The ice-cutters normally break and flush ice from Merrymeeting Bay to Gardiner to reduce the risk of ice jamming and flooding as inland snow and river ice begins to melt and flow out to sea.

Coast Guard Lt. Nick Barrow said it was a great opportunity for all three cutters to work together in a restricted waterway without the risk of ice flows for navigation-related training.

“The crews benefited from the experience without the high stress of an ice condition,” Barrow said Tuesday, as an occasional chunk of ice drifted by the three moored cutters. “We have a rate of turnover each year and for a lot of the crew members this is their first time riding up the river to Gardiner.”

Barrow said the warm weather the past couple of weeks — with temperatures soaring into the high 50s and low 60s in some areas — melted the ice quicker than anyone expected. He said it was a different story last year at this time when a significant amount of rainfall presented ideal conditions for flooding.

“This year, Mother Nature did it for us,” he said. “We didn’t have the ice-covered river to break up or a major rain event to saturate the ground and cause the river to spill over the side. This is no where near that type of scenario.”

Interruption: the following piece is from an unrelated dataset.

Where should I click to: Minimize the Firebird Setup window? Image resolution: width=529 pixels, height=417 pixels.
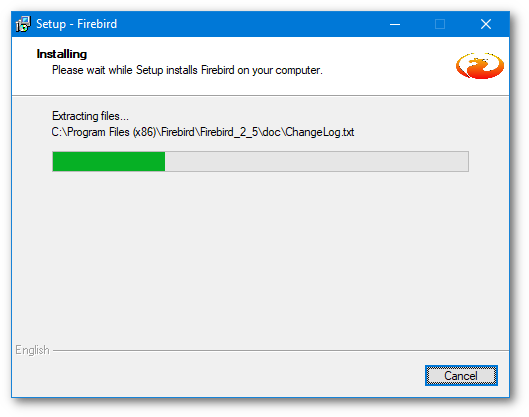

Last year’s forecast predicted temperatures soaring into the 50s with several inches of rain. In 2010, cutters were called in when an ice jam formed on Jan. 26 off Front Street and eventually stretched to Farmingdale.

The opportunity to save on fuel costs by aborting the mission had been discussed, Barrows said.

He said the Coast Guard weighs the benefits of a mission against risk to crew and equipment then costs associated with the operation.

“There’s a cost of doing business associated with running Coast Guard ships and again this was a planned and coordinated mission,” he said. “There is no added cost incurred by doing this. From a taxpayers’ perspective, I suspect it certainly benefits folks when our crews are trained and proficient with what they do and there’s a cost associated with that.”

Barrows said he didn’t know how much the operation cost. Training activities included boat navigation, practice using the ice-cutters and checking on buoys that are left in the river.

Barrows said there were about 26 crew members between the Coast Guard Cutter Shackle out of Portland, the Tackle out of Rockland and the Bridle out of South West Harbor.

He said the crews will stay overnight in Gardiner and return back to their ports today.

“They’ll take time off tonight and end up at some of the restaurants in town,” Barrows said Tuesday. “We don’t see this as a waste, but still a successfully planned mission.”

The ice-breaking operation is made possible each year through close collaboration with the Maine River Flow Advisory Commission along with federal, state, county and local agencies.